Published online by Cambridge University Press: 14 July 2023
Diana Dors joined the ranks of the ‘has-beens’ in the 1960s, notably when cast in a supporting role in Joan Crawford's British thriller Berserk! (O’Connelly 1967). Working with one of Hollywood's great comeback queens, she discovered how post-peak stardom imposed a challenging set of demands upon actresses but also gave them some unique opportunities within the margins of mainstream cinema. American producer Herman Cohen and British producer-turned-director Jim O’Connelly allowed Dors to retain her sex symbol image in Berserk!. Yet there’s more than a hint of mockery about the way she's presented here as a rumour-mongering magician's assistant who refuses to shut her big mouth even at the bitter end.
Dors was at the lowest point of her career when she made this film in 1966. Just ten years after the peak of her stardom and a year after leaving Los Angeles to take her chances as an ageing sex symbol in Britain, the thirty-five-year-old was reduced to singing, joking and telling stories against herself in working men's clubs in some of the roughest parts of England.

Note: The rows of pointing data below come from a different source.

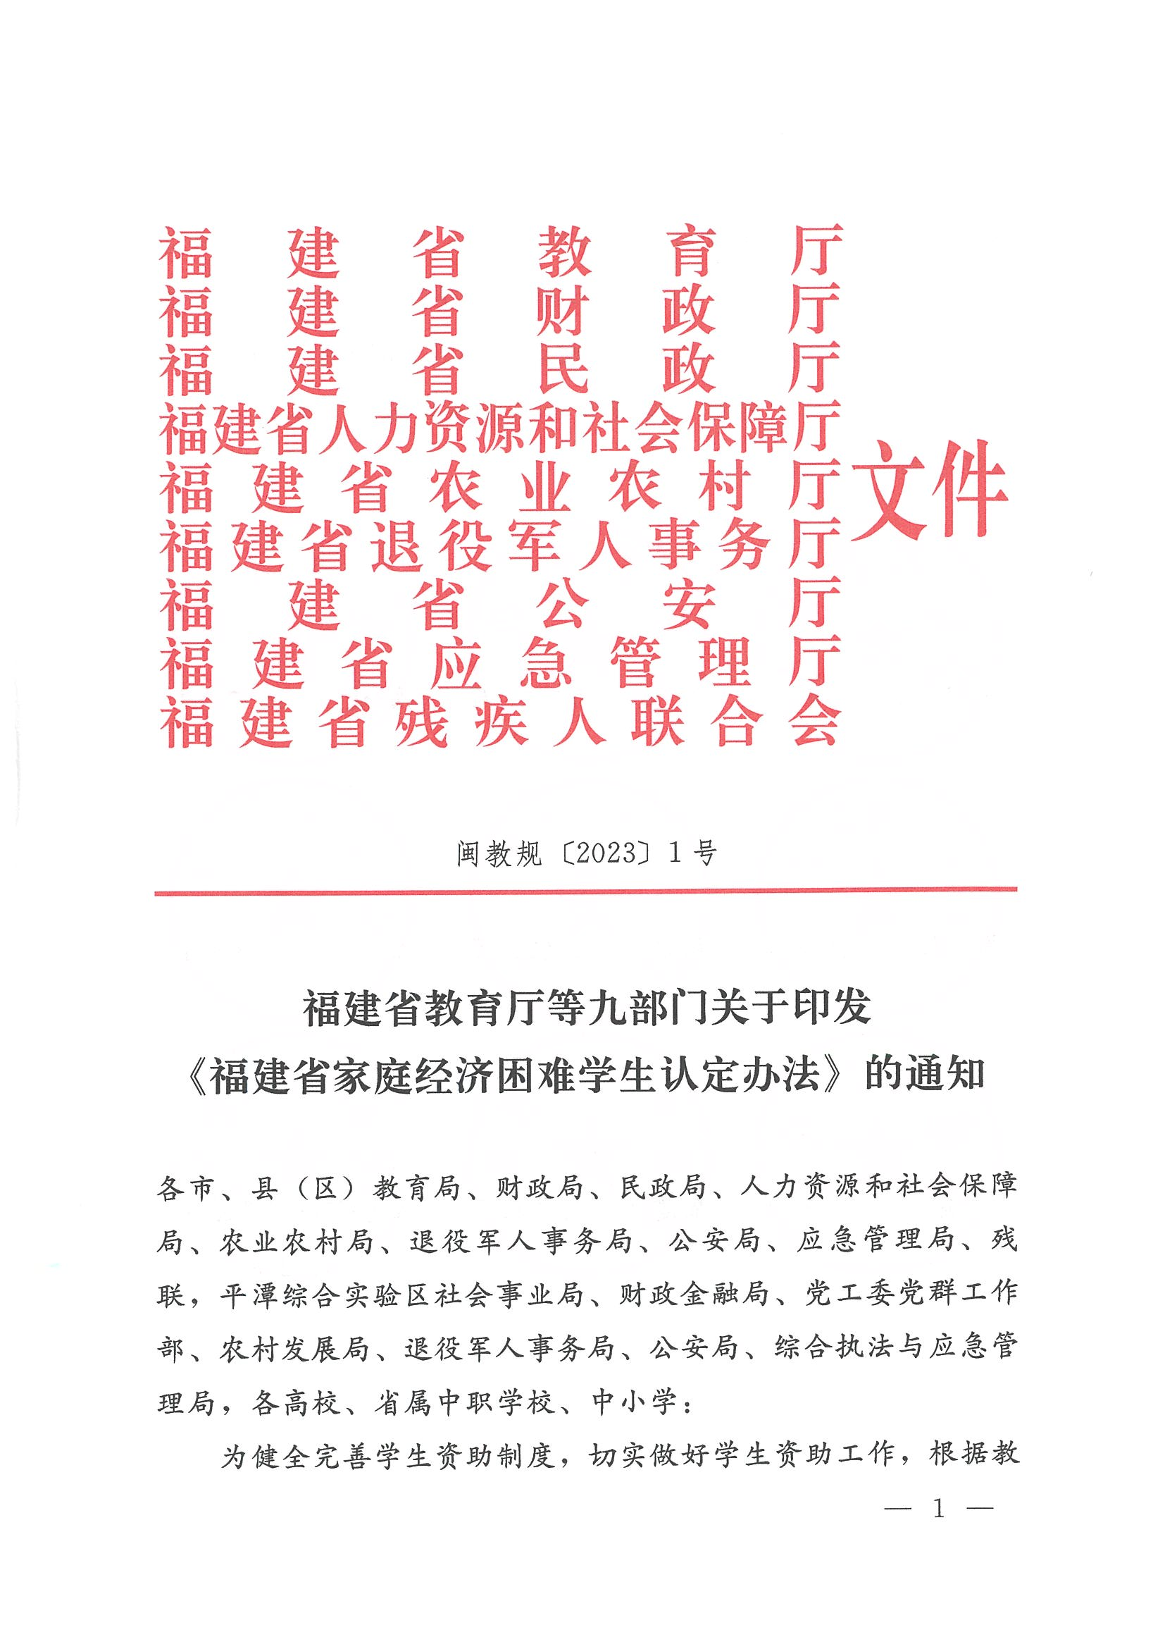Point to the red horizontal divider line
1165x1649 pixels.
(x=585, y=891)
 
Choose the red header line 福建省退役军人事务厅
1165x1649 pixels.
(x=499, y=546)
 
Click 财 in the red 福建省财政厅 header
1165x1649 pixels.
(x=565, y=311)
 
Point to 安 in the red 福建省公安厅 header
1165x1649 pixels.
(x=689, y=605)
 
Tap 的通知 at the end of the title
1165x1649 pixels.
(x=925, y=1075)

Here, she was confronted by ‘audiences of men heckling me over pints of beer’, as she later recalled in Dors by Diana (1981: 248). She also described in her autobiography how financial necessity had forced her to prostitute her talent by ‘peddling a screen name that had once been big; enduring shouts of “Get ‘em off “ or “Show us your tits”’ (249). Once envied by women and adored by men around the world, Dors was now little more than a target for misogynistic verbal abuse, for which she was mostly paid cash-in-hand.
Dors risked further humiliation when signing on to do Cohen’s Berserk! even though the producer had a good track record of creating lucrative movies on a shoestring, including I Was a Teenage Werewolf (Fowler Jr 1957) and A Study in Terror (Hill 1965). The fact that Cohen had hired some talented actors to support Joan Crawford and secured a distribution deal with Columbia Pictures suggested that this exploitation thriller might become a hit and, as such, help Dors regain her footing in the film industry. Sadly, although the film's publicity claimed that Berserk! would challenge an audience's ability to withstand a series of horrifying events, it was neither truly terrifying nor terrifically trashy, making it a fairly disappointing experience for most devotees of cult cinema.